So this really must be a new era. The result was every bit as bizarre and incongruous
as you'd expect in the circumstances, a farcical smash 'n' grab in the middle of the
Pompey party. Lucky? Well, given the choice, who wouldn't want to be lucky?
It was an afternoon that demonstrated the scale of the task that awaits us this season.
The win cannot and should not hide the fact that there is a lot of work to be done.
In many ways, it was a victory extracted in spite of the performance, rather than
because of it.
It's difficult to believe that there won't be changes to the next starting line-up. The
painful absence of effective width prior to Darren Bazeley's arrival is a particularly
pressing problem - as wing backs, Alon Hazan and Peter Kennedy found themselves too busy
in defence to support attacks. Perhaps it's time to consider abandoning that system.

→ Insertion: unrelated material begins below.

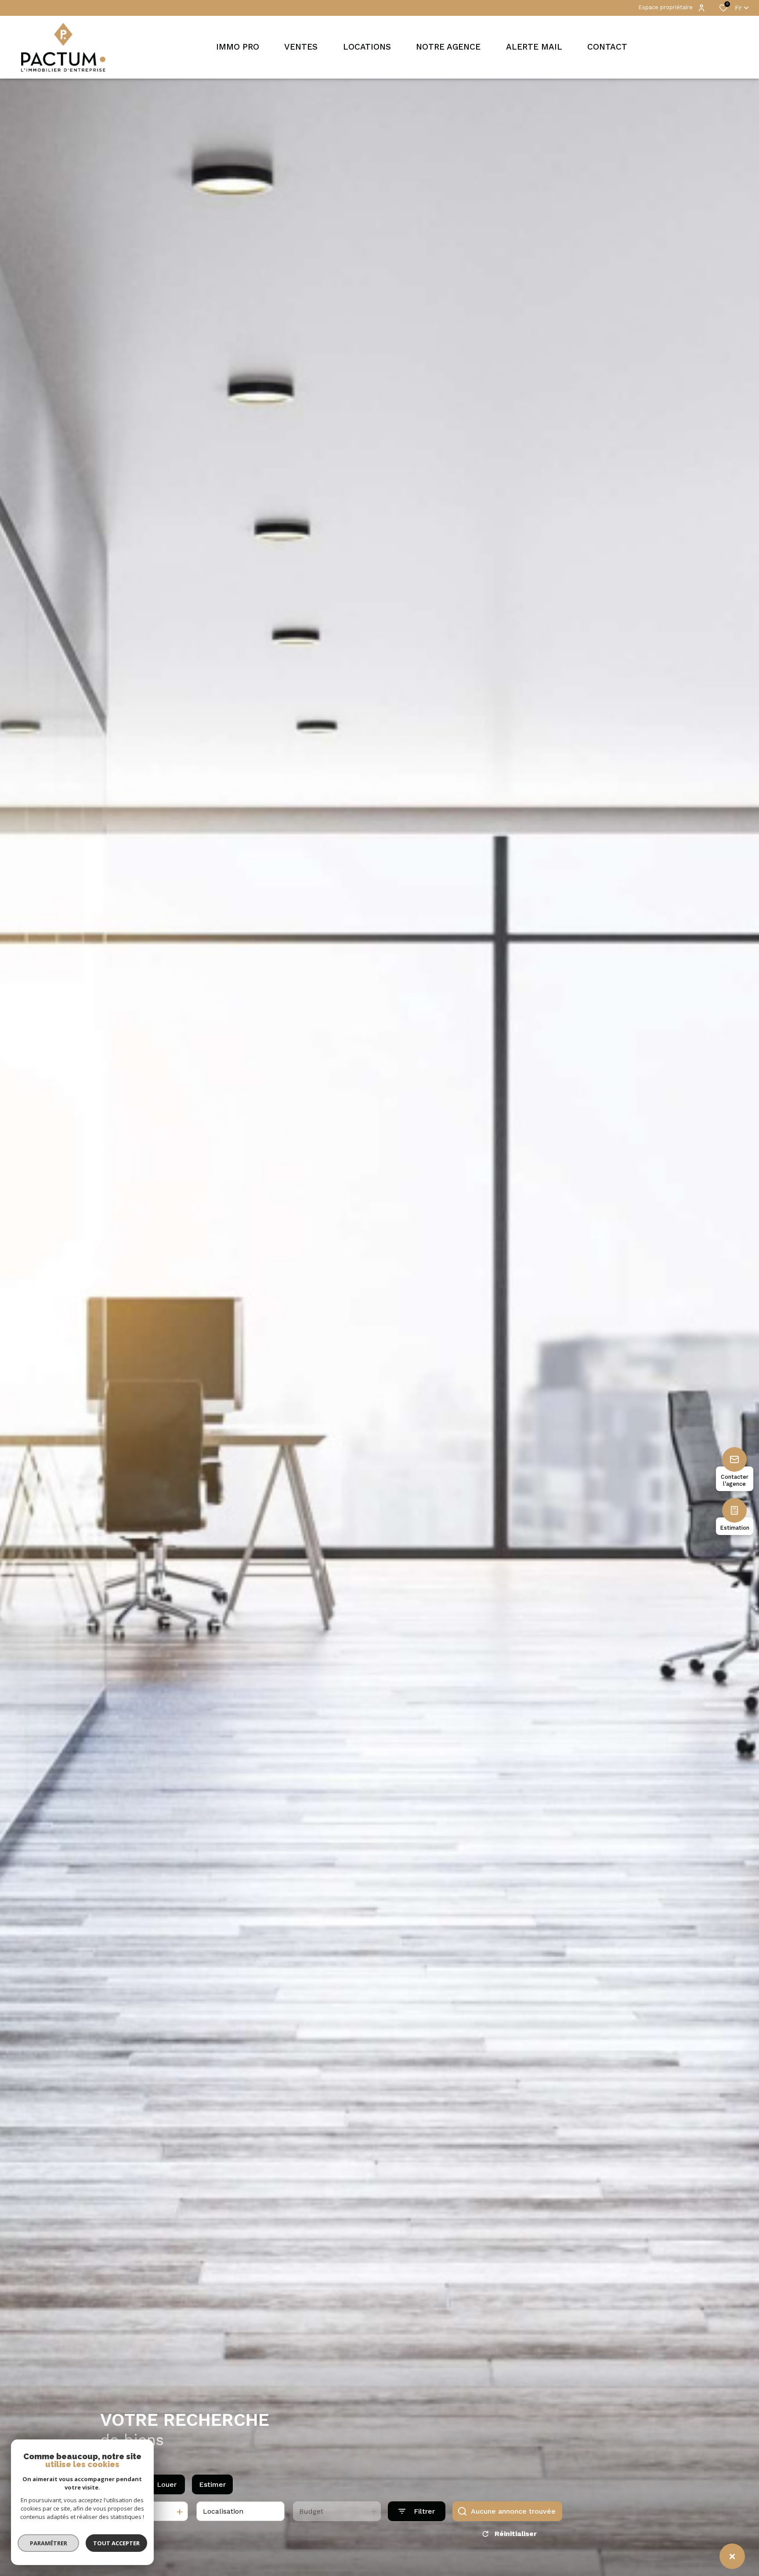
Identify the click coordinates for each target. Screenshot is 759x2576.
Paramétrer (48, 2543)
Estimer (212, 2484)
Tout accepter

Throughout, we spent far too much time playing with our backs to goal. The
over-elaborate passing, as futile attempts were made to force an opening through
the middle of the Pompey defence, recalled some of the worst days of Glenn Roeder's
Even with Bazeley on the pitch, there was a reluctance to give him the ball -
a symptom, perhaps, of how badly we missed Richard Johnson's play-spreading vision. Lord knows, I'm
not Darren Bazeley's greatest fan but in twenty minutes he proved that there need
be nothing complicated about creating chances against a First Division defence. The rest
of the time, every Watford goal attempt was a potential end of season award winner.
We made it so difficult for ourselves.
And, at the back, Portsmouth made it very difficult for us. If we needed a reminder
of the quality gap between the First and Second Divisions, this was it. They passed,
they moved, they zipped the ball around, they out-classed us. For at least twenty
minutes, everyone but Steve Palmer looked thoroughly bewildered.
Crucially, however, there is also a quality gap between the First Division and the
Premiership. In failing to punish us, Portsmouth also demonstrated that we can expect
some generosity as we try to adjust to the higher level.
We could've been three goals down within ten minutes. First, Robert Page was caught out
by a pass over the top, Aloisi heading wide from the resulting cross. Two minutes
later, Kyzeridis sent a rising shot just past the post. Yet more danger followed as
Simpson retrieved a stray pass from the touchline, weaved his way towards
goal and powered in a drive that rattled the bar. We were being cut to ribbons, unable to cope with the incisive attacking of a First
Division side in full flow.
At the other end, Ronny Rosenthal - a constant, if wayward, threat - gave us the
first 'goal of the season' attempt, collecting a Jason Lee flick and charging into
the area before firing over. In its place, such flamboyance is fine - but we ought
to remember that Rosenthal's solo effort against Blackpool was just
one goal in a whole season. We need to develop patterns, stock moves, things
that can be relied upon - like getting it wide and putting in decent crosses, for instance.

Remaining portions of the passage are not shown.